→ **Raw data**:
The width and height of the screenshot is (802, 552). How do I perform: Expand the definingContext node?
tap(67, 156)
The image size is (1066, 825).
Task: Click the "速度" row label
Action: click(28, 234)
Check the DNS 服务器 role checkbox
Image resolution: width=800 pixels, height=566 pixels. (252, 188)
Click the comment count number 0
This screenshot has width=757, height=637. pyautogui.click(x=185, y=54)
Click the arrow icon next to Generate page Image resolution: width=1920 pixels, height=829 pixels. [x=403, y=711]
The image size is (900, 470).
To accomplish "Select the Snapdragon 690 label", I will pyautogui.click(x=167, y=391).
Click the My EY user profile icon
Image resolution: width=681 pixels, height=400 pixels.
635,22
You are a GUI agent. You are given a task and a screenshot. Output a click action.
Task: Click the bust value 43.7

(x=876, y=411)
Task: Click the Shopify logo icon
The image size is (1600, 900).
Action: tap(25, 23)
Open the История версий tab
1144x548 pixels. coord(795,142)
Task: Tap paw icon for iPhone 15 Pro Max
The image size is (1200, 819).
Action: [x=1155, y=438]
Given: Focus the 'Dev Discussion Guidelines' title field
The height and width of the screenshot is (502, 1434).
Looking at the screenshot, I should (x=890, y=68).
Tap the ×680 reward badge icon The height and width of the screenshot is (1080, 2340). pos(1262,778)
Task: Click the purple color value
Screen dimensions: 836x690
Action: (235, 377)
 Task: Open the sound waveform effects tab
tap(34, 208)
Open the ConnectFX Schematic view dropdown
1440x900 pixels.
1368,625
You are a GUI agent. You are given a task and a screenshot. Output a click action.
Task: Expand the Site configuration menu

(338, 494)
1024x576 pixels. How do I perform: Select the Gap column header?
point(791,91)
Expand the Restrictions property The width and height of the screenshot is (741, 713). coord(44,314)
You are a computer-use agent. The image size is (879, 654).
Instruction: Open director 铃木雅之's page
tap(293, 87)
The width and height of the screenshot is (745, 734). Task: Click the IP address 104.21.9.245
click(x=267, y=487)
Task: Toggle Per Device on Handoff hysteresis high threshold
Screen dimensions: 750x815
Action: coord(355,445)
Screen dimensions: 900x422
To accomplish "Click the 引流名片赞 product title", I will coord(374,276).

→ **Task**: Begin with the line that contains "The height and width of the screenshot is (502, 1434)." and end with the last line of the material above. Set down that range exactly.

→ **Response**:
The height and width of the screenshot is (502, 1434).
Looking at the screenshot, I should (x=890, y=68).
Tap the ×680 reward badge icon The height and width of the screenshot is (1080, 2340). pos(1262,778)
Task: Click the purple color value
Screen dimensions: 836x690
Action: (235, 377)
 Task: Open the sound waveform effects tab
tap(34, 208)
Open the ConnectFX Schematic view dropdown
1440x900 pixels.
1368,625
You are a GUI agent. You are given a task and a screenshot. Output a click action.
Task: Expand the Site configuration menu

(338, 494)
1024x576 pixels. How do I perform: Select the Gap column header?
point(791,91)
Expand the Restrictions property The width and height of the screenshot is (741, 713). coord(44,314)
You are a computer-use agent. The image size is (879, 654).
Instruction: Open director 铃木雅之's page
tap(293, 87)
The width and height of the screenshot is (745, 734). Task: Click the IP address 104.21.9.245
click(x=267, y=487)
Task: Toggle Per Device on Handoff hysteresis high threshold
Screen dimensions: 750x815
Action: coord(355,445)
Screen dimensions: 900x422
To accomplish "Click the 引流名片赞 product title", I will coord(374,276).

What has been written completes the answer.